Título: Para Itamaraty, embargo anacrônico deve cair agora
Autor:
Fonte: O Estado de São Paulo, 05/06/2009, Internacional, p. A21

Argumento semelhante, de que suspensão na OEA era resquício da Guerra Fria, funcionou em Honduras

João Domingos, BRASÍLIA

O governo brasileiro orientou o Itamaraty a trabalhar a partir de agora pelo fim do embargo econômico dos EUA a Cuba. As gestões diplomáticas serão feitas pelo chanceler Celso Amorim com a interlocução de dois personagens que o governo brasileiro considera fundamentais no processo: Thomas Shannon, o novo embaixador do EUA no Brasil, e Jorge Bolaños, chefe da sessão de Interesses de Havana em Washington, que foi o primeiro embaixador cubano no País depois que o governo Sarney (1985-1990) reatou relações com Cuba, em 1986.
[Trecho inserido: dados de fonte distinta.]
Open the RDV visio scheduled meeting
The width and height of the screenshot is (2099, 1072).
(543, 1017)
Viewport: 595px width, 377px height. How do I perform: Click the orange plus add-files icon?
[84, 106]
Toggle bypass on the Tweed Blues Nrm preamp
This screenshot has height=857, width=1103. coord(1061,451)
Na avaliação brasileira, com a revogação pela Organização dos Estados Americanos (OEA) da resolução que expulsou Cuba da entidade em 1962, não há mais sentido em manter o embargo - uma estrutura da Guerra Fria. Mas, apesar das negociações, o fim das sanções depende também de decisão do Congresso dos EUA.

O Brasil vem conquistando um papel importante na reaproximação entre EUA e Cuba. Logo que Obama foi eleito, enviou um emissário para pedir ao governo brasileiro conselhos sobre as formas de reiniciar o diálogo com Havana. Foram sugeridos, pelo Brasil, como interlocutores, os nomes de Shannon, então subsecretário do Departamento de Estado para o Hemisfério Ocidental, e de Bolaños.
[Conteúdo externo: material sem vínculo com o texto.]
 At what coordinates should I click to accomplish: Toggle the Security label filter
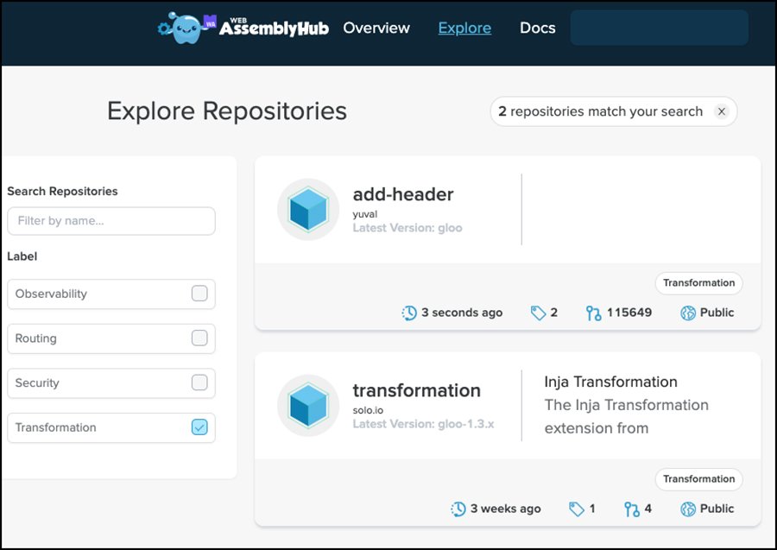click(199, 383)
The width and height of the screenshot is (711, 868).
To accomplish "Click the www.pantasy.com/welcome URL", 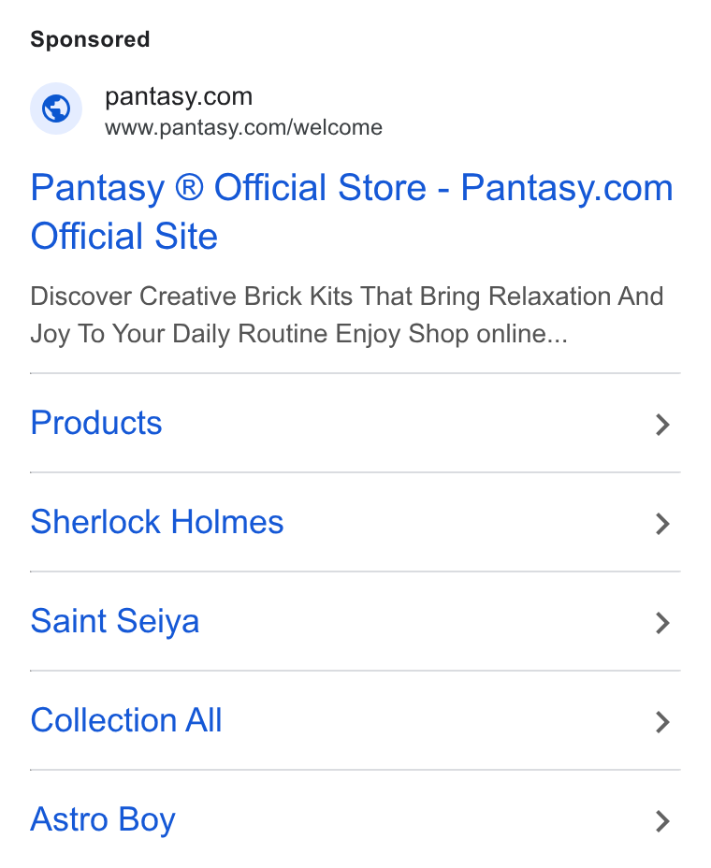I will 243,128.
O argumento foi o de que as conversas teriam um caráter oficial, o que neutralizaria declarações contrárias à retomada do diálogo que viessem a ser dadas por aqueles interessados em sabotar a reaproximação dos dois lados.

O Itamaraty diz que já no governo de Fernando Henrique Cardoso (1995-2002), o Brasil vinha atuando nos bastidores para tirar Cuba do isolamento. Em 2000, depois de mais de uma década de crise por causa do fim da União Soviética, o governo de Fidel Castro fez algumas modificações no modelo econômico da ilha e permitiu que empresas de alguns países, entre eles o Brasil, formassem joint ventures em Cuba. Entre as brasileiras que passaram a atuar lá estava a montadora de carrocerias Busscar, de Santa Catarina.
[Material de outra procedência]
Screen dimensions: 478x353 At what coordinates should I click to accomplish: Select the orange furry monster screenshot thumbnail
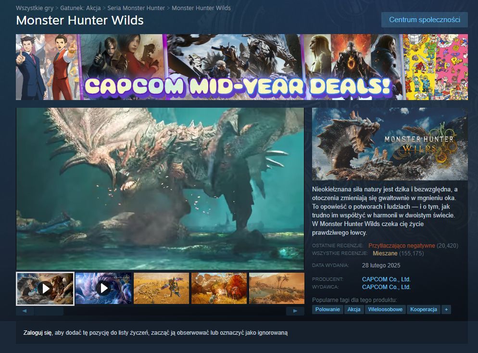pyautogui.click(x=219, y=288)
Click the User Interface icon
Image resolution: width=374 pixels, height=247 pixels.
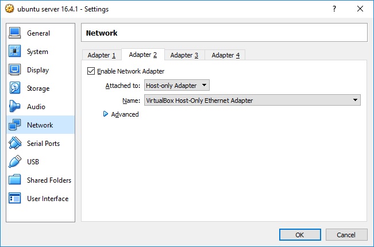tap(16, 199)
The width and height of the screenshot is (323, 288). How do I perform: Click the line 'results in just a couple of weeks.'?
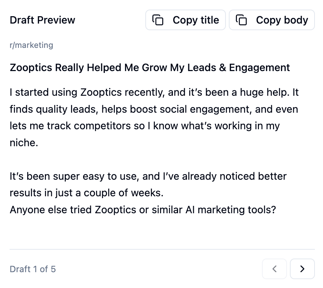click(x=86, y=193)
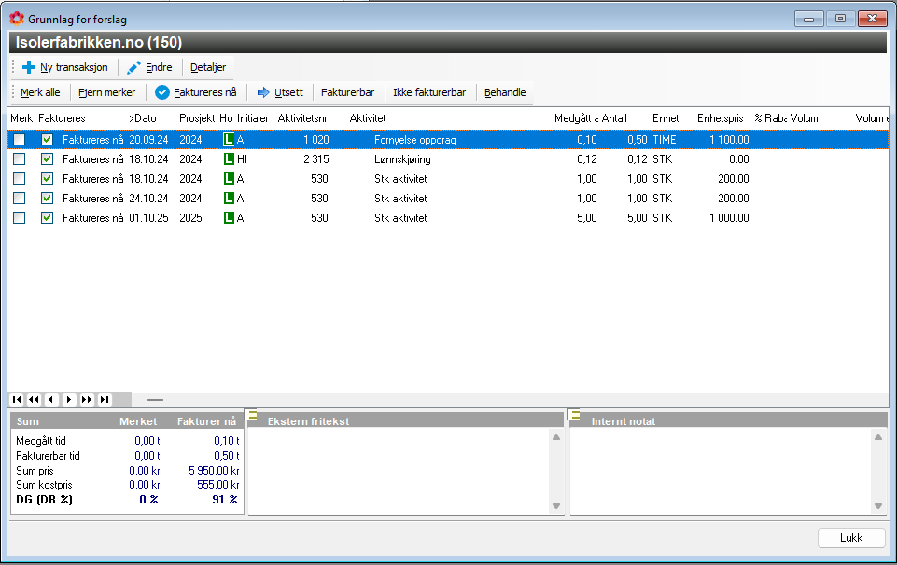Image resolution: width=897 pixels, height=565 pixels.
Task: Click Ikke fakturerbar in the toolbar
Action: pos(429,92)
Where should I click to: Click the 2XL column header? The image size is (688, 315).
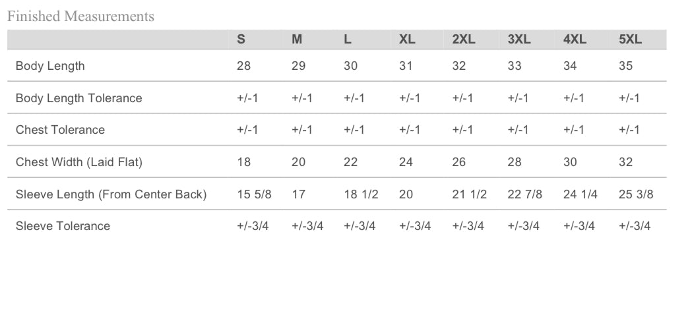pos(464,40)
No atual governo, Lula acertou em Cuba a renegociação de uma dívida com o Banco do Brasil, no valor de US$ 43 milhões. Abriu ainda um crédito de US$ 7 milhões no Banco Nacional de Desenvolvimento Econômico e Social (BNDES) para a construção de uma usina de álcool. Em novembro, o Brasil inaugurou em Havana um escritório da Associação de Promoção das Exportações (Apex) e a Petrobrás assinou um acordo com a estatal cubana de petróleo para fazer prospecção em terra e em águas profundas.

Conforme as informações do Itamaraty, o fato de o Brasil já ter boa convivência com Cuba há 23 anos fez com que houvesse um imenso respeito dos cubanos pela forma como o País ajuda nas negociações.

No caso da revogação da resolução da OEA, o Brasil atuou nos bastidores tanto para ajudar a ilha quanto os EUA. Havia uma determinação dos governo da Venezuela, Equador e Bolívia de fazer discursos pesados na Assembleia-Geral da OEA contra os americanos por causa do embargo a Cuba. A delegação brasileira impediu que isso ocorresse.

Também havia uma forte resistência de Washington à uma volta de Cuba à OEA. Depois de muitas negociações, os brasileiros convenceram os americanos aceitarem a revogação do ato que suspendeu Cuba, lembrando-os de que um embate exporia uma derrota nos votos.